-- start Document --
These efforts were completed on budget and ahead of schedule. This project provides a blueprint for large-scale interstate rehabilitation and overhaul efforts in a dense urban corridor, requiring coordination with dozens of agencies, and ongoing communication with the traveling public.
Mark Pohlmann, the program manager at HDR who oversaw the project, said railroad relocation was the biggest challenge. One of the Midwest’s “railroad gateways,” a fourth of all trains crossing the country pass through Council Bluffs. Five Class I railroads have nine main lines that converge at Council Bluffs, each feeding into two regional classification yards.
Long impacting local traffic around Council Bluffs, the Iowa DOT and City of Council Bluffs sought the CBIS Program as an opportunity to consolidate, streamline, and reduce the impacts of the railroad lines. Coordinating with BNSF, Iowa Interstate Railroad and CBEC Railway, the HDR team performed a railroad traffic and operations analysis to consolidate four main lines approaching from the south and east into a common corridor and eliminate nine at-grade crossings.
-- end Document --
Task instructions:
1 - Decide whether each statement agrees with the passage on the Council Bluffs project, answering yes or no and quoting the words that settle it:
(a) The project ran over budget.
(b) A fourth of all trains crossing the country pass through Council Bluffs.
(c) The railroad analysis aimed to eliminate nine at-grade crossings.
2 - Return the passage on the Council Bluffs project word for word, starting at "Long impacting local" and ending at "nine at-grade crossings.".
-- start Provided material --
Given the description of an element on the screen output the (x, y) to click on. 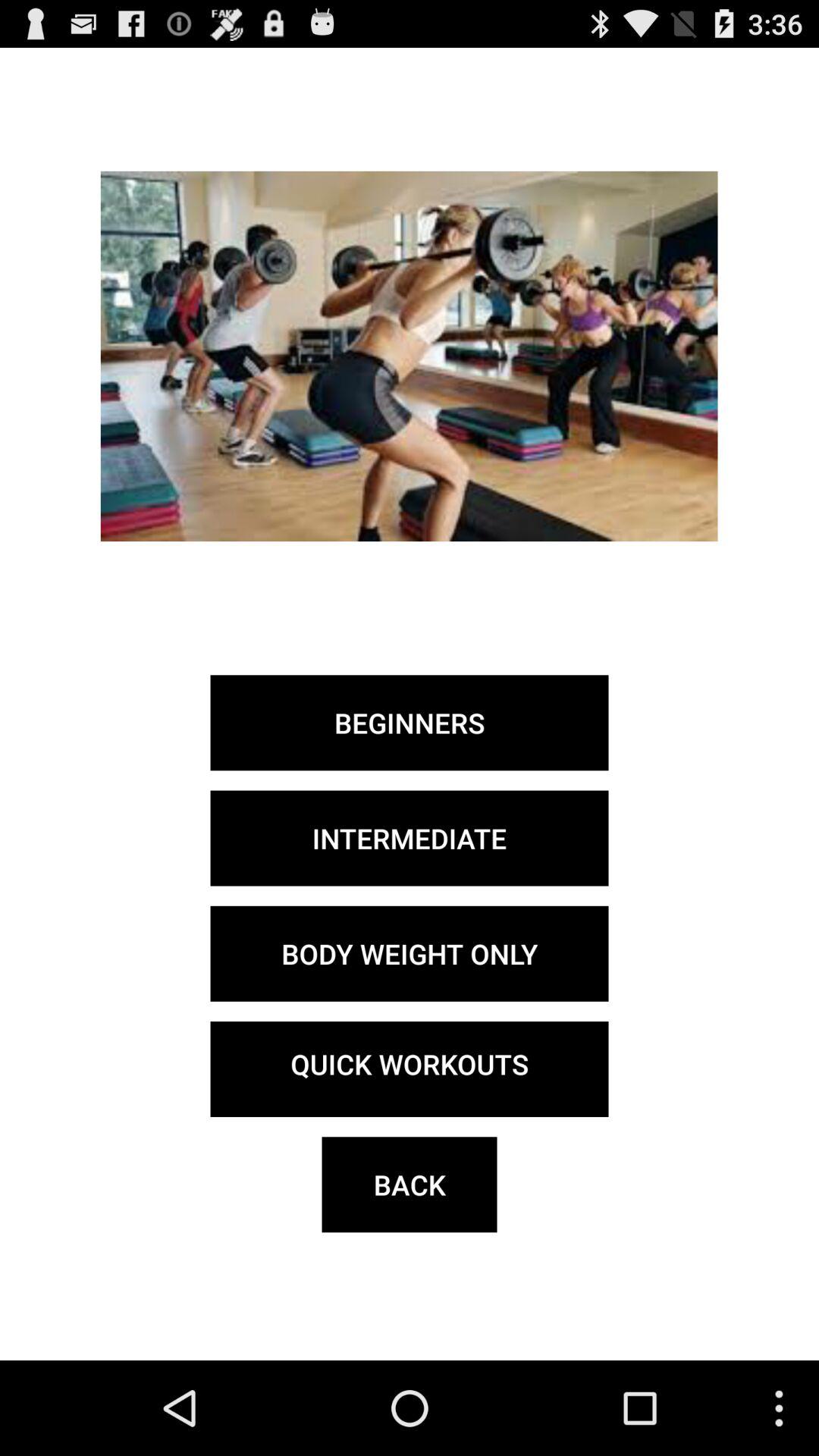
tap back (409, 1184)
-- end Provided material --
Answers by task:
1 -
(a) No: "These efforts were completed on budget and ahead of schedule."
(b) Yes: "a fourth of all trains crossing the country pass through Council Bluffs."
(c) Yes: "eliminate nine at-grade crossings."

2 -
Long impacting local traffic around Council Bluffs, the Iowa DOT and City of Council Bluffs sought the CBIS Program as an opportunity to consolidate, streamline, and reduce the impacts of the railroad lines. Coordinating with BNSF, Iowa Interstate Railroad and CBEC Railway, the HDR team performed a railroad traffic and operations analysis to consolidate four main lines approaching from the south and east into a common corridor and eliminate nine at-grade crossings.